In the morning I take my coffee to the barn and sit on a bale of hay. It is still dark though eastern hills bleed pale light. Mid-April but still cold enough to button the old flannel overshirt my father wore.
Pull the purple wool cap Chrisoula made down over my ears.
Sit shivering in the dark, sipping coffee, listening to birds sing.
Listening to birds sing, then listening to the silence between the songs of birds.
Shiver: coffee: bird song: silence.
And eventually – as faint beams of sunlight enter the barn through dusty windows, and caffeine sets the blood humming – getting around to wondering:
Does bird song break – does it fill – the silence?

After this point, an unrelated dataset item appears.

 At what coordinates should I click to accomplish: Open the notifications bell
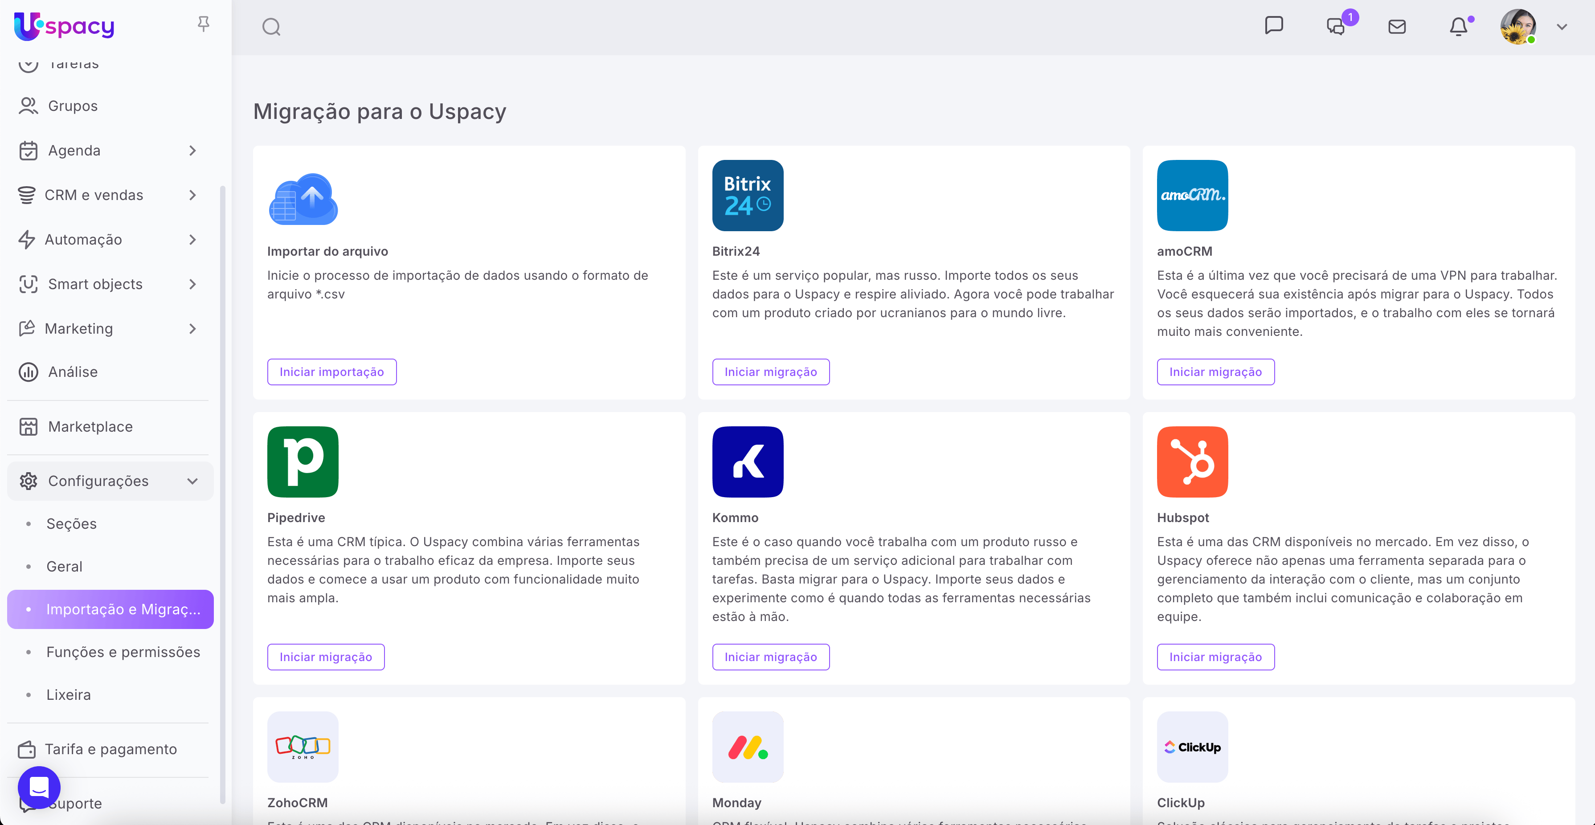[1458, 27]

Does silence support the bird song? Does it make the bird song possible?
And so on, in variation.
Coffee: bird song: silence: inquiry.
Yet the questions – because of their underlying reliance on the existence of cause-and-effect, and its underlying reliance on linearity, none of which we are allowed to take as Truth – go nowhere.

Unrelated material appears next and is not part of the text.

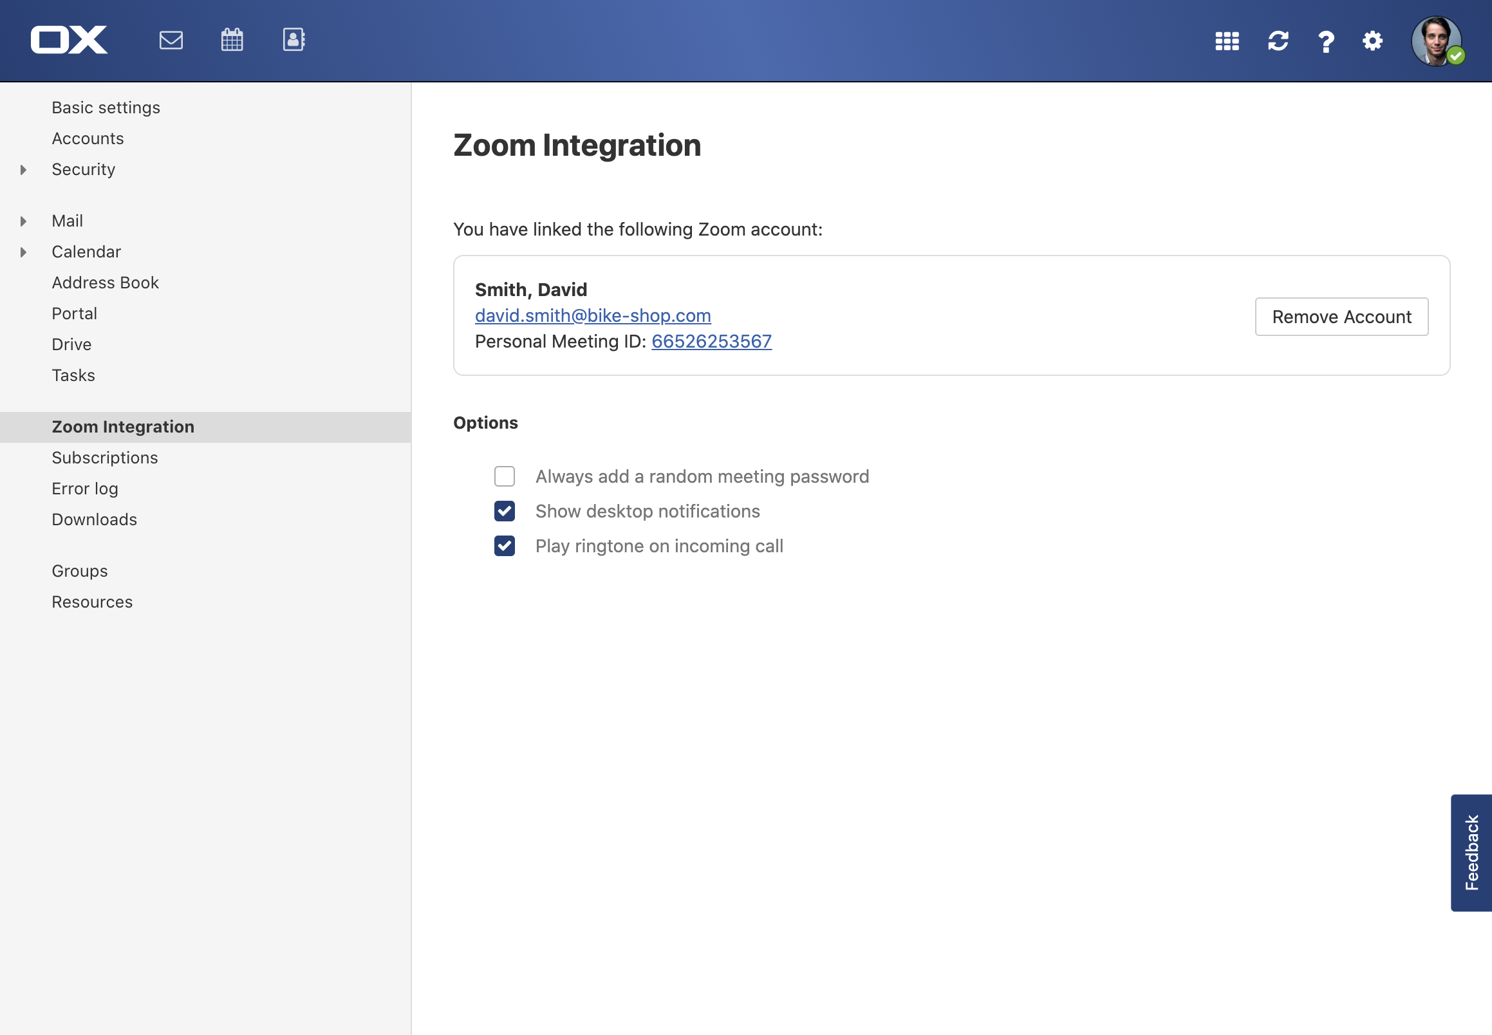Enable always add random meeting password
This screenshot has height=1035, width=1492.
[x=504, y=476]
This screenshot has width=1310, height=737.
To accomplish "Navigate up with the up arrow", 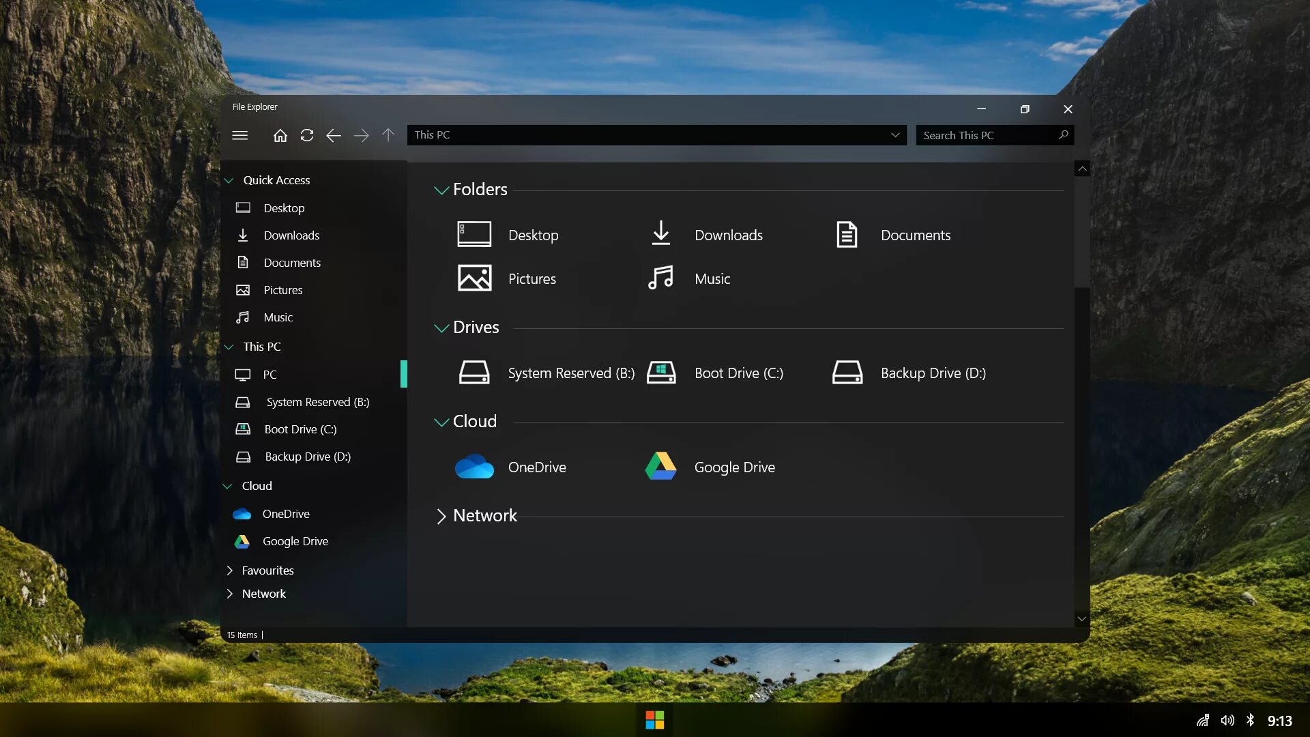I will pyautogui.click(x=388, y=135).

Go on and on going nowhere.
And yet.
Sunlight illumines banks of cloud laying still on the horizon: mallow and lilac, roseate accents, lavender folds. How fast one’s coffee cools, the mug chilling already-chilled fingers!
The bird song and the silence cancel each other, like one plus minus one leaving zero. There is neither bird song nor silence: there is only emptiness. Only stillness.
There is only this – this this – pouring itself continually from itself into itself: the nameless and formless endlessly creating what is nameless and formless endlessly creating.
So what? Who cares?
Really: who cares?
Finish the coffee, rise and stretch. Set the mug on a shelf near the WD-40, and get going on chores. Throw feed for the chickens and fill their waterers. Throw hay to the horses, water them under watchful eyes. Head indoors to slice apples for drying, get bread dough going, hang laundry, wash dishes. Write and teach. This and that.
And so on and so forth and so on.
How sweet to touch the hem of the Mother’s dress as she passes in the morning! How satisfying to care for the Father in His many forms asking for care. Thank Christ for coffee in mid-Spring, and mornings given to the birds.
Thank Christ for you, in whom and through whom all of this is given, over and over, in love.